Build a SecureClient

SecureClient is the authenticated entry point for all trading and account operations. Call .build().await and the SDK will sign the derivation request on your behalf:
use polymarket_client::{Environment, SecureClient, PRIVATE_KEY_VAR};

let secure = SecureClient::builder()
    .environment(Environment::production())
    .private_key(std::env::var(PRIVATE_KEY_VAR)?)
    .build()
    .await?;

println!("wallet: {}", secure.wallet());
println!("api key: {}", secure.credentials().key);

secure.setup_trading_approvals().await?;
setup_trading_approvals submits the one-time on-chain approval transactions that allow the CLOB exchange to settle your orders. You only need to call this once per wallet.

How authentication works

The SDK operates across three distinct layers, each with its own signing mechanism:
1

L1 — API key derivation

When you call .build(), the SDK performs an EIP-712 signature with your private key to derive — or retrieve — a CLOB API credential set (key, secret, and passphrase). This happens once and does not require a blockchain transaction.
2

L2 — HMAC-signed REST requests

Every authenticated REST call (placing orders, reading account data) is signed with HMAC using your derived API credentials. Your private key is never sent over the wire.
3

On-chain — CTF contract interactions

Position splits, merges, and redemptions are submitted as Polygon transactions signed by your private key through the configured RPC endpoint.

Proxy and email wallets

If your Polymarket account was created through the Magic (proxy) wallet flow — for example via email login — you need two extra builder options:
SecureClient::builder()
    .environment(Environment::production())
    .private_key(std::env::var(PRIVATE_KEY_VAR)?)
    .funder(proxy_address)       // the address that funded the proxy
    .signature_type(sig_type)    // wallet-specific signing mode
    .build()
    .await?;
  • .funder(proxy_address) — sets the address that holds your USDC and outcome tokens, when it differs from the signing wallet.
  • .signature_type(...) — selects the EIP-712 signing variant that matches your wallet type.
Refer to the official rs-clob-client-v2 documentation for the full list of supported signature types.

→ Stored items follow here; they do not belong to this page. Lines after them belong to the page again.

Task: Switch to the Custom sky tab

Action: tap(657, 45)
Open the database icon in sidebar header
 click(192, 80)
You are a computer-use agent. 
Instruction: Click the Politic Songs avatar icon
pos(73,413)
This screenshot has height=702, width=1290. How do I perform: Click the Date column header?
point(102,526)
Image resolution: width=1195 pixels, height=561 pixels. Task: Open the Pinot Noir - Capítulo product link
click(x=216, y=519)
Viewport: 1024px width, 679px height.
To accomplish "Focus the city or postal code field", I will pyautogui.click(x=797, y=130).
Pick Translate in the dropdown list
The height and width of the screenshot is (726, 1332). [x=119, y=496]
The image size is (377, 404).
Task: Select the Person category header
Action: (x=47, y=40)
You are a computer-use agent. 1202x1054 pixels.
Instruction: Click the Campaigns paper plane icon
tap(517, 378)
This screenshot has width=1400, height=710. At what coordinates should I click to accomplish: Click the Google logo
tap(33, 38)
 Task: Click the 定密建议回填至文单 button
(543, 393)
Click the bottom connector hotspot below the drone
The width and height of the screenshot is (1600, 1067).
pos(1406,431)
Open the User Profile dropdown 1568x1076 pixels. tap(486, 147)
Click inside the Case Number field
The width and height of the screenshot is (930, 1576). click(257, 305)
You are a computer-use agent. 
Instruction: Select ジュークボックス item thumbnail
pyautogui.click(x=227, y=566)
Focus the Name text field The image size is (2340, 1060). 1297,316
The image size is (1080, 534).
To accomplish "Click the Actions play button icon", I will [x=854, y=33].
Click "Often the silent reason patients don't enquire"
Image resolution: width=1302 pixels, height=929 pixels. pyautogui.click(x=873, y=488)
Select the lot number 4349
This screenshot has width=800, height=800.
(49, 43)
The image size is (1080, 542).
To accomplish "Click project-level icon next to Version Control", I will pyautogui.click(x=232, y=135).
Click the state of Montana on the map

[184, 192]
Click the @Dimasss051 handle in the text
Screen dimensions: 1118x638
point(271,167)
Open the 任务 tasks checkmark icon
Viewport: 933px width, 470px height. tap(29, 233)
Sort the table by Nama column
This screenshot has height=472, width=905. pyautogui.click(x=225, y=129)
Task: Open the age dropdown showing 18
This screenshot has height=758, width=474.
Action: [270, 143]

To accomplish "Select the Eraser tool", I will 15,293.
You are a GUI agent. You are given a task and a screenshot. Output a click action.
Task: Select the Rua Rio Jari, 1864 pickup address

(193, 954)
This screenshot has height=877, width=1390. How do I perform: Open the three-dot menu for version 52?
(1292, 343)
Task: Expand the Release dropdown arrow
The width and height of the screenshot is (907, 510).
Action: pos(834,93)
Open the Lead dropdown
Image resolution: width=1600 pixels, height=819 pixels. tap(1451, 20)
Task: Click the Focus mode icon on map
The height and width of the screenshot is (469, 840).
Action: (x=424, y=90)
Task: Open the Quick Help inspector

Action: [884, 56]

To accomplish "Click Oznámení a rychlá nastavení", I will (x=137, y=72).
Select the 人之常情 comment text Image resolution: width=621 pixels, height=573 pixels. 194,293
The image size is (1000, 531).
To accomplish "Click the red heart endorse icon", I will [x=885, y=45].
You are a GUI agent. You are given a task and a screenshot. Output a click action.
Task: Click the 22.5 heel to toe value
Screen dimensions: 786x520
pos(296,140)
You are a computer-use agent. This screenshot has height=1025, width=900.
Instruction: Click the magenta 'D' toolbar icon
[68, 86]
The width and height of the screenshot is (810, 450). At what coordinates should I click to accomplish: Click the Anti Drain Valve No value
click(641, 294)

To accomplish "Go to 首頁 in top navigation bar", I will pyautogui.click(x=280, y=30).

Reuse credentials to skip re-derivation

Deriving credentials requires an HTTPS round-trip on every build() call. In production you should persist the returned ApiCredentials and pass them back on subsequent starts:
SecureClient::builder()
    .private_key(private_key)
    .credentials(saved_credentials)
    .build()
    .await?;
When .credentials(...) is provided, the SDK skips the derivation request entirely and uses the cached values directly, reducing startup latency and avoiding unnecessary API calls.